____ DATASET ENTRIES

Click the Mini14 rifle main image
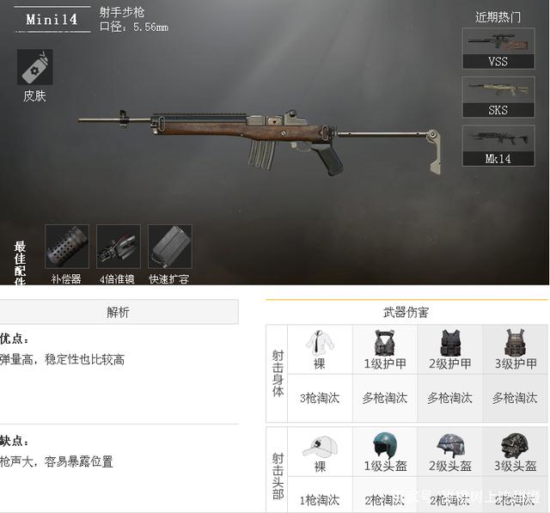 [x=260, y=142]
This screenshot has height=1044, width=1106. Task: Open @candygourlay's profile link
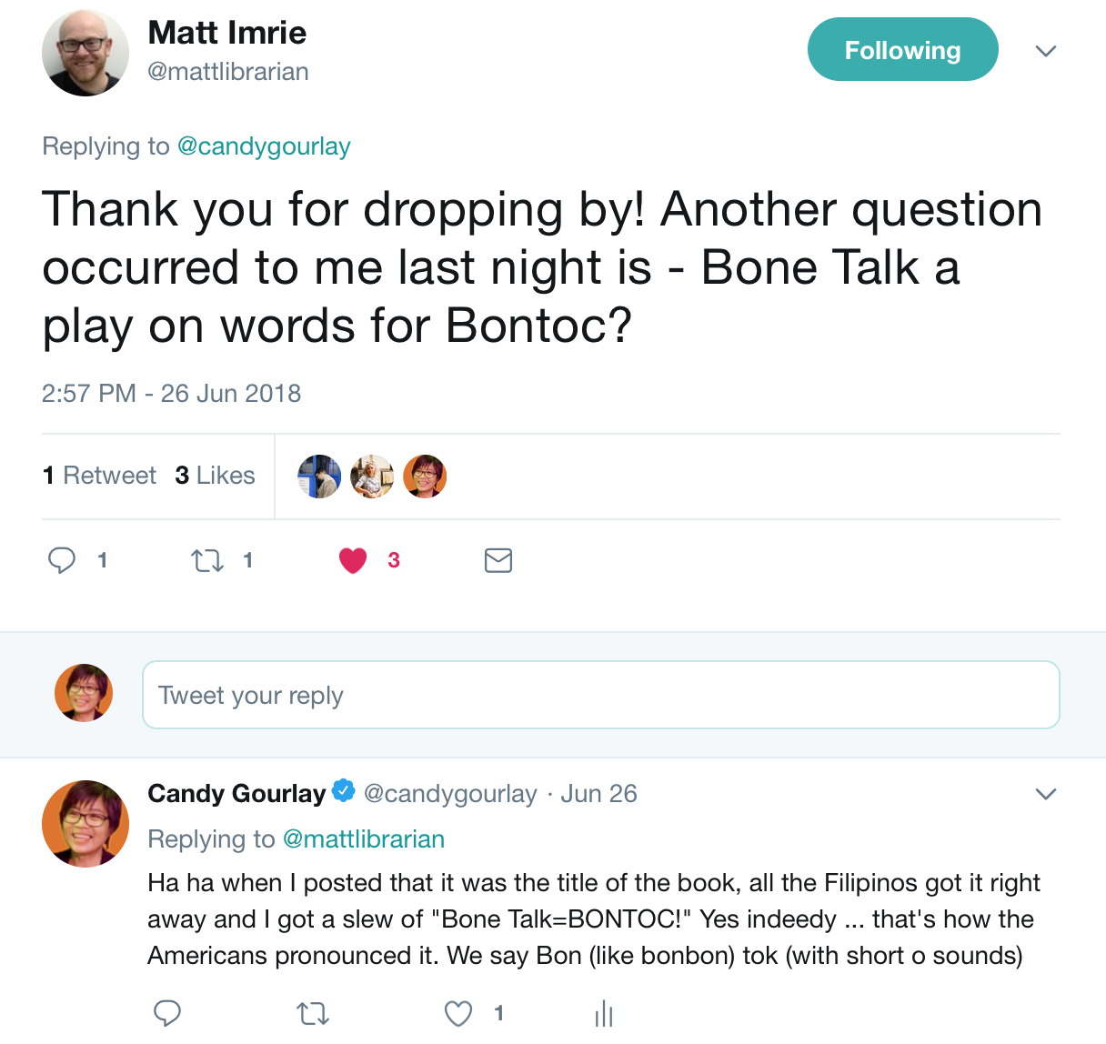click(265, 146)
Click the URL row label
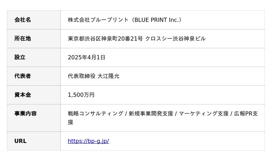Image resolution: width=278 pixels, height=161 pixels. [x=20, y=141]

________

EXERCISE DIRECTIONS:
Write out the data precisely as given, excluding the pictures.

OUTPUT BELOW:
Click the Mini14 rifle main image
 [x=260, y=142]
This screenshot has height=1044, width=1106. Task: Open @candygourlay's profile link
click(265, 146)
Click the URL row label
Image resolution: width=278 pixels, height=161 pixels. [x=20, y=141]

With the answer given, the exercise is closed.